Consignes:
- a) D'après l'extrait sur la Bread Factory, en quelle année TSL a-t-il été fondé ?
- b) Rédigez la suite de l'extrait sur la Bread Factory, à partir de sa dernière phrase.

Extrait à lire:
□ □ □ □ □ □ □
Patrick Wang a été frappé et directement inspiré par son passage lors d'une projection dans un lieu absolument atypique : TSL (Time and Space Limited), à Hudson dans l'Etat de New York (à sa fondation en 1973, TSL était implanté à New York même, mais a dû déménager face à la pression immobilière), un lieu pluri-culturel tenu à bout de bras par un collectif particulièrement stimulant, mené par ses ses fondatrices, les incomparables Claudia Bruce et Linda Mussman. Tombé amoureux du lieu et de ses deux créatrices, Wang a construit une fiction dans laquelle (ce qui est tout à fait probable par les temps qui courent où chaque lieu indépendant peut être frappé par la gentrification qui frappe de Marseille à New York en passant par Montreuil ou Berlin) l'oasis culturelle de la Bread Factory est menacée par l'arrivée au bout de la rue de riches artistes contemporains qui ont décidé de créer un lieu branché qui a toute les faveurs de la municipalité, bien décidée à reporter ses subventions sur les nouveaux arrivants.
□ □ □ □ □ □ □
Lignes extraites:
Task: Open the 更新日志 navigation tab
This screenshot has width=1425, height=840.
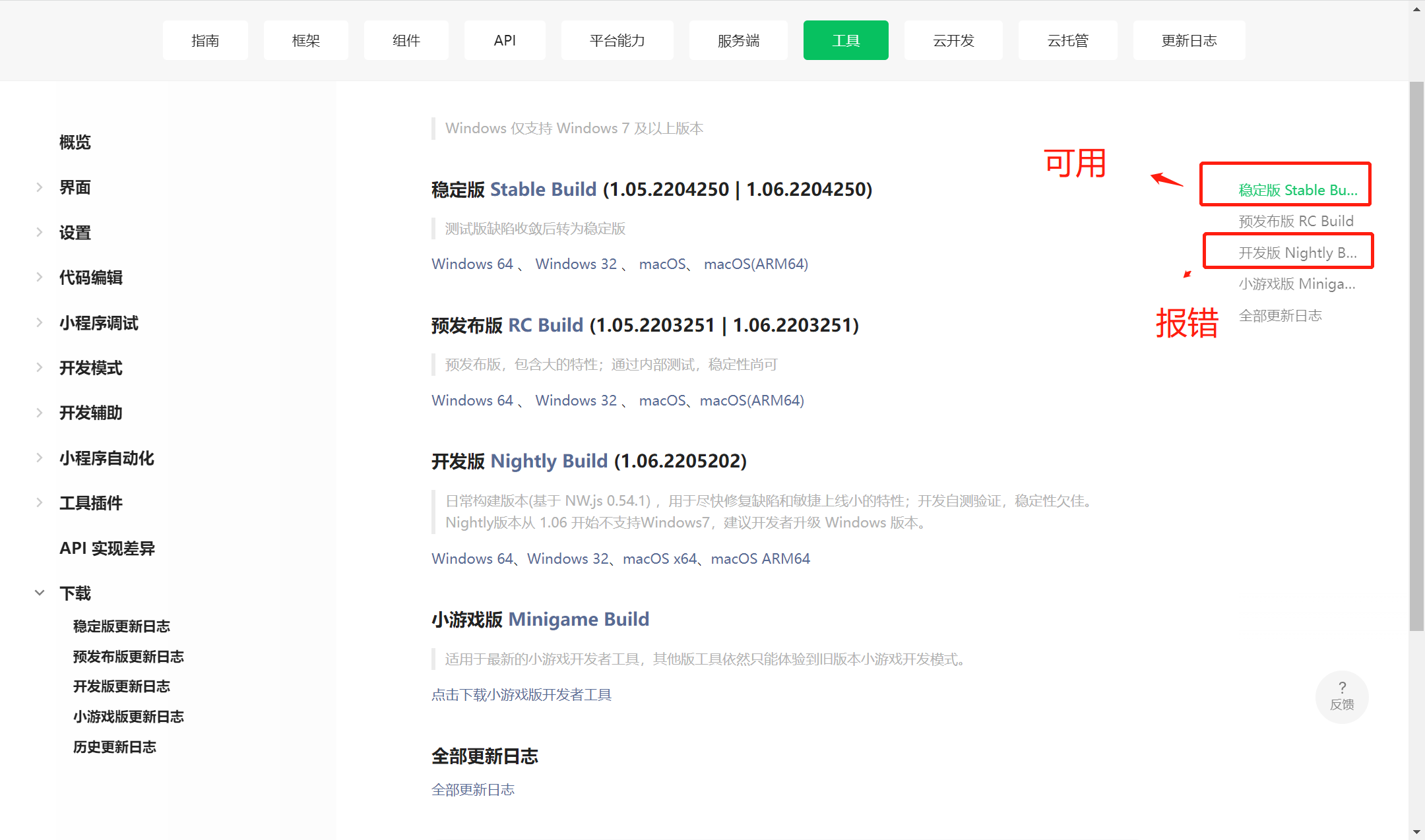Action: [1188, 40]
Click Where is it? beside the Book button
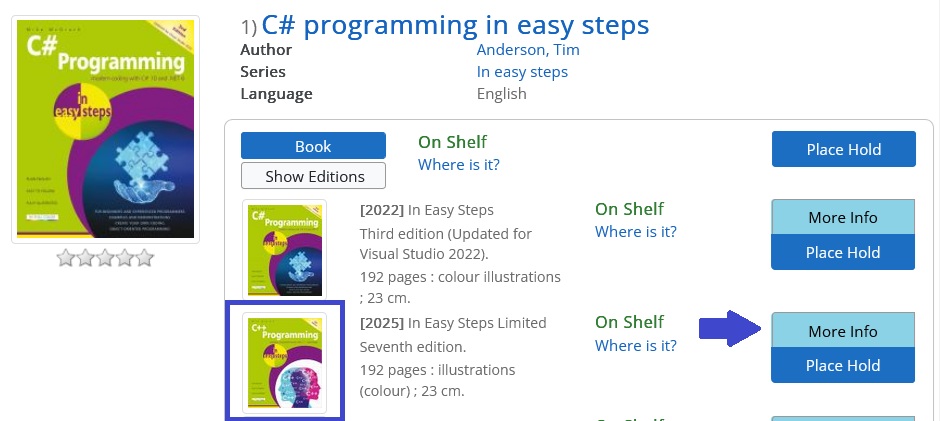This screenshot has width=940, height=421. click(x=459, y=164)
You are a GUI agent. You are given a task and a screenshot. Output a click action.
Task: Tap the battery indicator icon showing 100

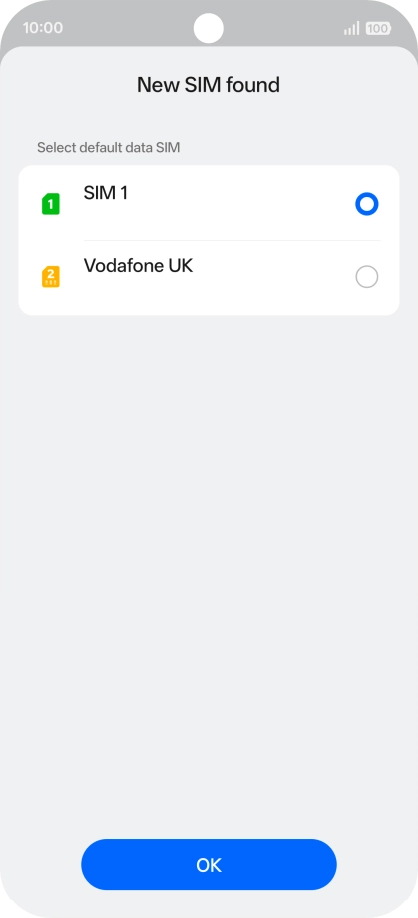click(378, 28)
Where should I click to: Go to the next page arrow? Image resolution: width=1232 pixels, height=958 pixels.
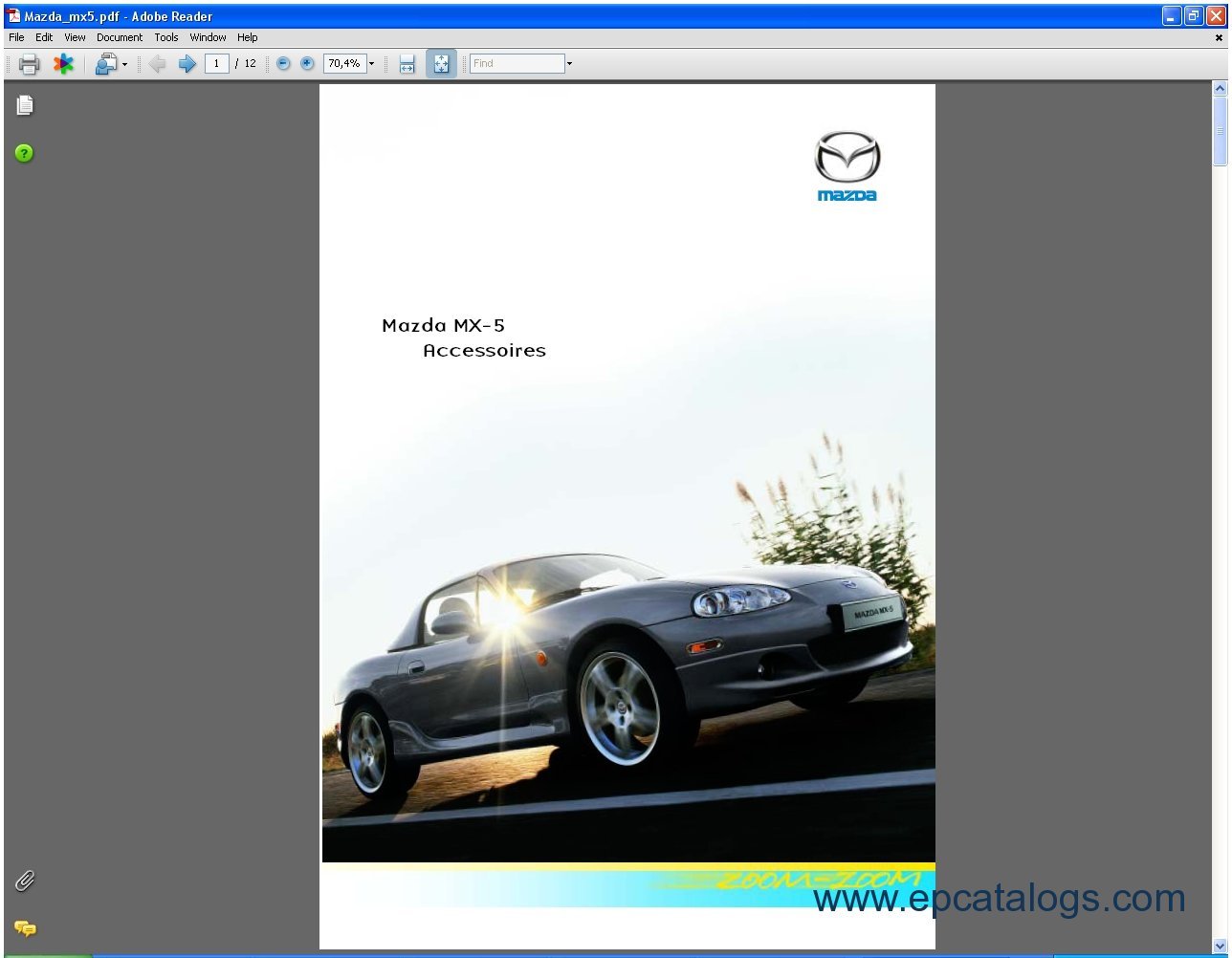[x=187, y=64]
□ □ □ □ □ □ □
Réponses par consigne:
- a) En 1973.

- b)
Patrick Wang décrit magnifiquement, pas à pas, les différents personnages qui font la diversité de la Bread Factory, avec les projectionnistes même pas pubères, les réalisatrices qui pètent les plombs quand on ne leur pose pas de questions dans les débats… Mais il décrit surtout la lutte à la fois cocasse et fondamentale de David contre Goliath, de l'équipe de la Bread Factory face à la technocratie et face à la gentrification inexorable, même dans cette petite ville. Le tout dans un style volontairement facétieux, voire fantaisiste, porté par deux actrices formidables, notamment Tyne Daly, actrice très connue du public américain pour ses séries à succès.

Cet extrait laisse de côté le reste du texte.